Enquanto a Anatel prepara o leilão da faixa de 700MHz, previsto para agosto, a área econômica do governo faz as contas, prevendo arrecadar cerca de R$ 8 bilhões. Parte das frequências será usada pelas emissoras de TV para digitalizar seus canais analógicos, e parte ficará com as operadoras de celular para as futuras redes 4G, como já comentamos aqui.

A novidade é que as teles agora não querem mais pagar por esse valioso espectro. Num evento sobre redes no Rio, o Sinditelebrasil – que as representa – defendeu que o leilão não seja “arrecadatório”, ou seja, que as frequências lhes sejam entregues de graça. Simples assim. “Apelamos no sentido de fazermos um leilão que contemple mais a sociedade do que a arrecadação do Estado”, disse o diretor-executivo da entidade, Eduardo Levy.

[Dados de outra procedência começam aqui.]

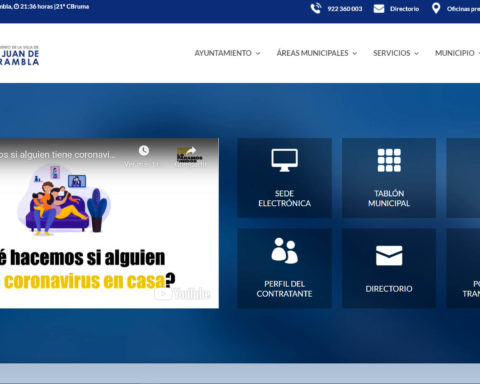The width and height of the screenshot is (480, 384).
Task: Open the Perfil del Contratante people icon
Action: 284,251
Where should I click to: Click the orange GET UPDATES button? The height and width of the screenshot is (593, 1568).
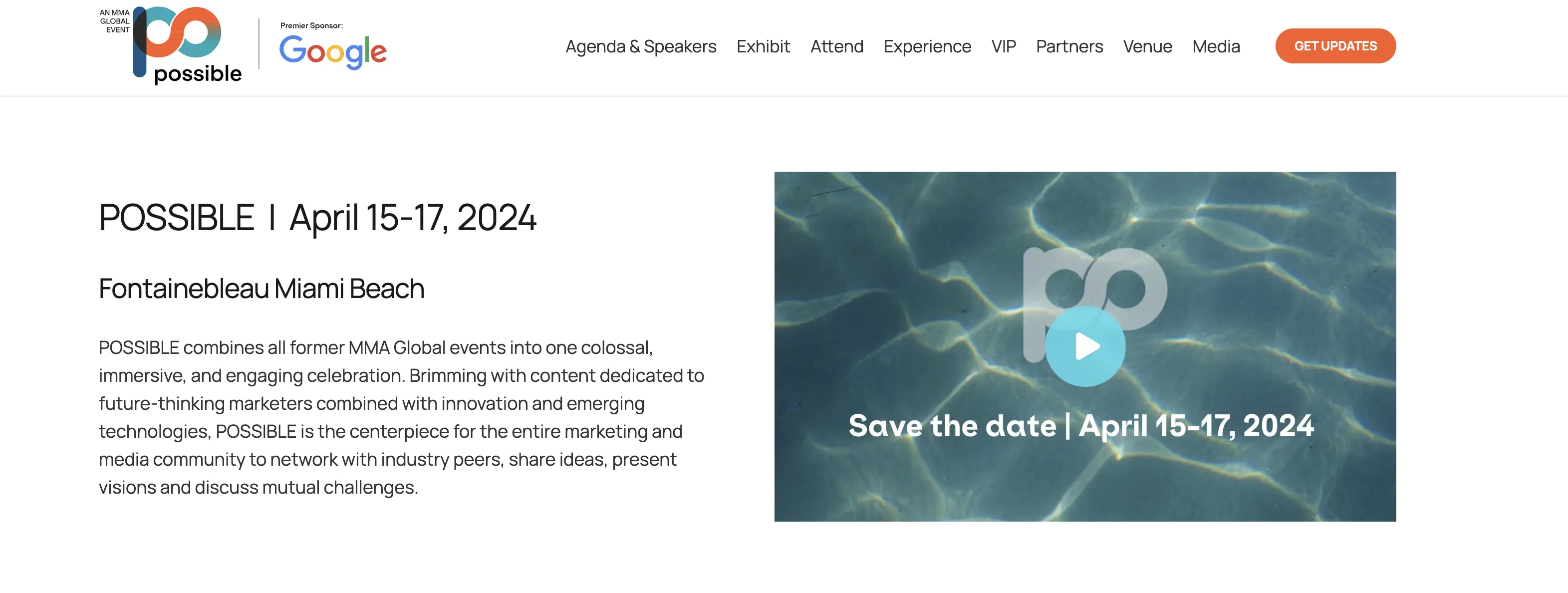point(1335,45)
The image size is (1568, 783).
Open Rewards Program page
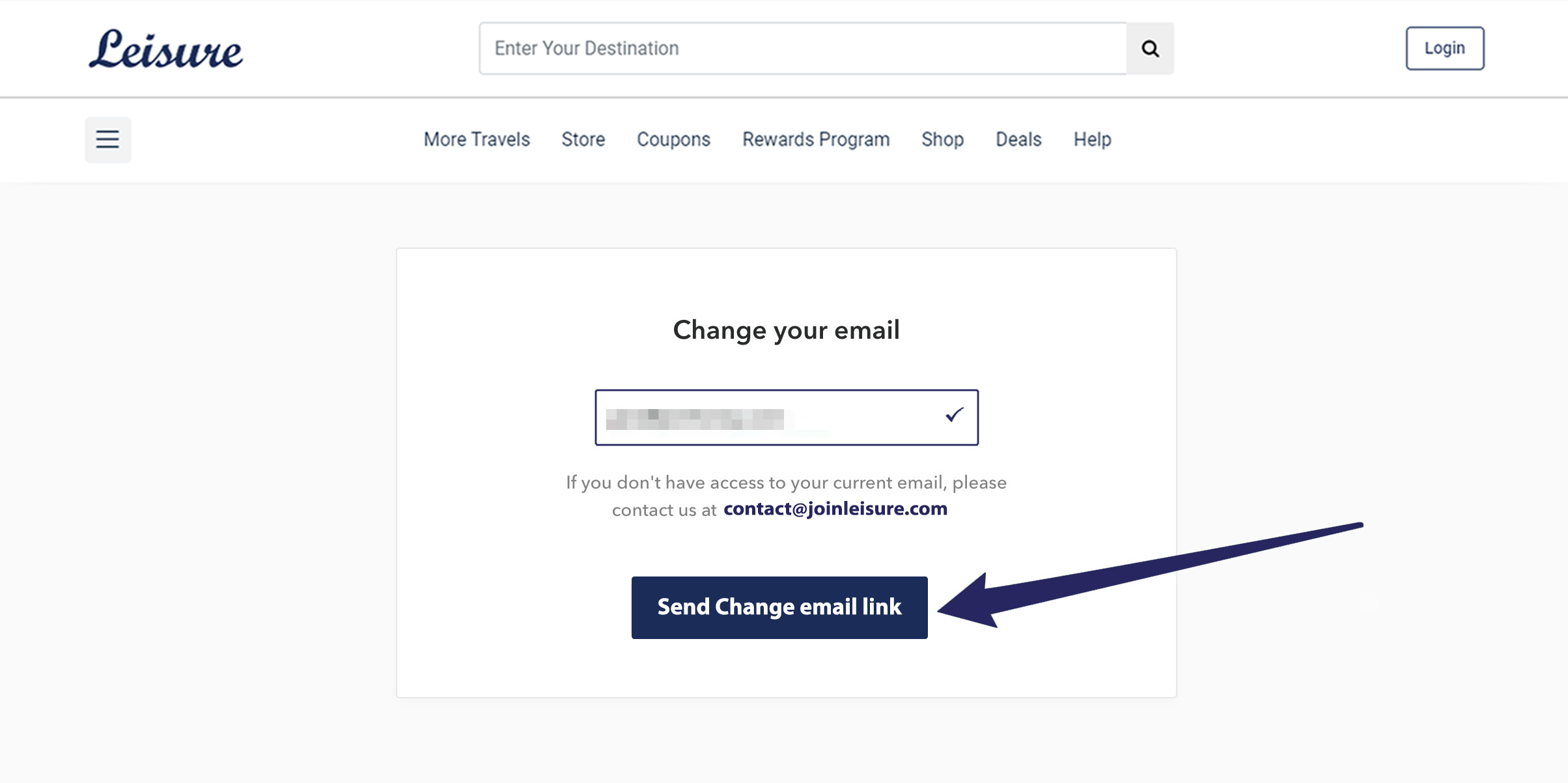tap(816, 139)
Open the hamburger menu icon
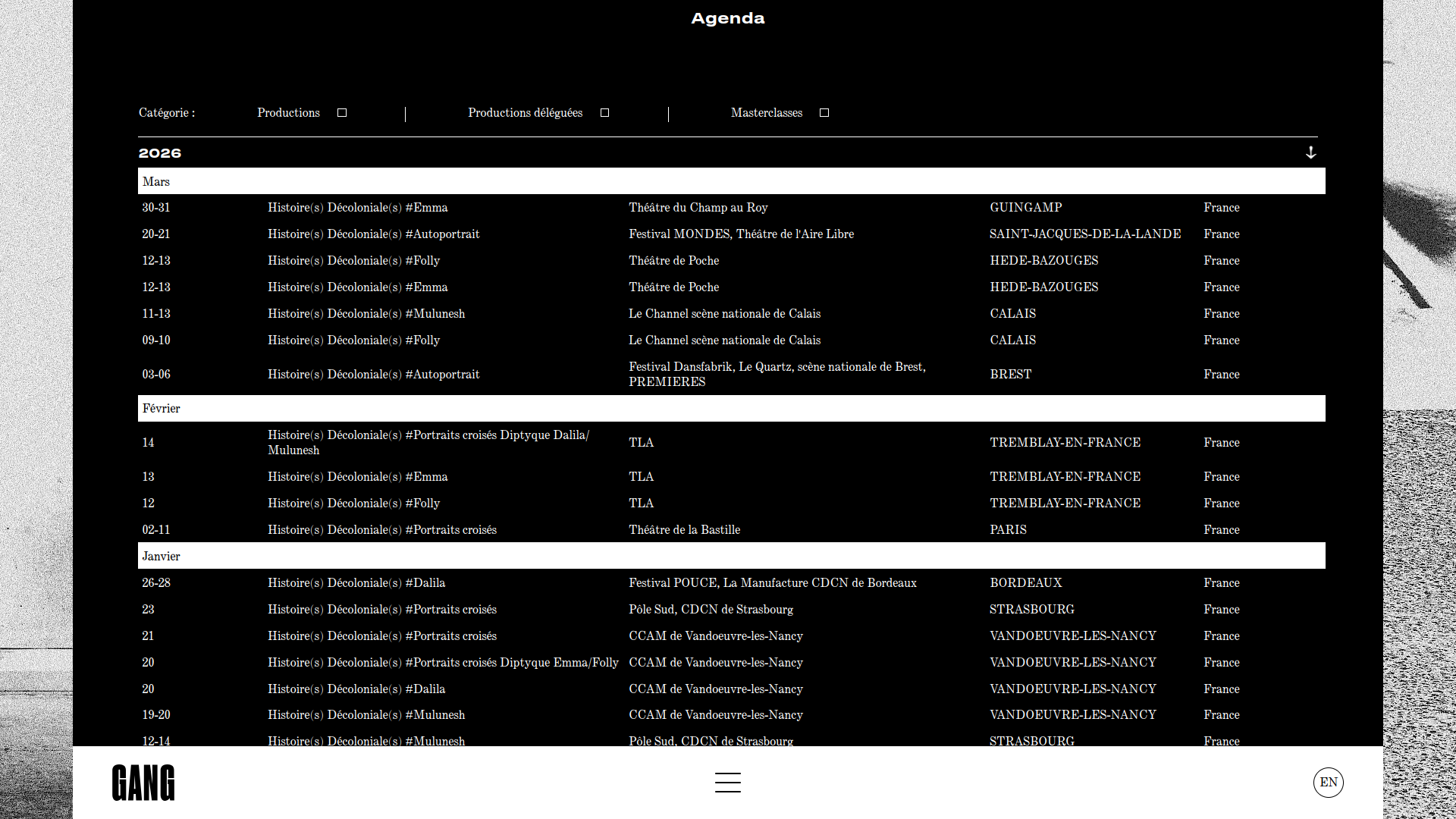 click(727, 783)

Até há pouco tempo, as teles ainda alimentavam esperanças de convencer a Anatel a ratear o custo de implantação das redes 4G, para não terem que bancar a correção das já famosas interferências sobre o sinal de TV digital. Não deu certo: o governo perfila-se ao lado das emissoras. Agora, vem o argumento de que as teles “já pagaram” pela faixa de 2,5GHz (a rede 4G que funciona em algumas cidades).

É talvez sua última cartada nessa disputa (vejam aqui o vídeo). Se a conta sair por menos de R$ 8 bi, elas já estarão no lucro. Vamos ver se o governo Dilma, com suas finanças esfareladas, aceita esse jogo.

Um comentario para “4G de graça: acredite se quiser”

  1. José Claudio disse:

    Esse Eduardo Levy perdeu uma grande oportunidade de ficar calado ao afirmar uma besteira dessas: “Apelamos no sentido de fazermos um leilão que contemple mais a sociedade do que a arrecadação do Estado”. E as operadoras possuem esse tipo de pensamento em relação à sociedade? Querem é o lucro fácil. Os Juizados Especiais Civeis estão lotados de processos contras essas teles por má prestação de serviço. Veja se eles querem melhorar? Preferem pagar o valor das condenações (que são uma verdadeira ninharia) ao investir em qualidade, já que neste segundo caso, o custo é muito maior.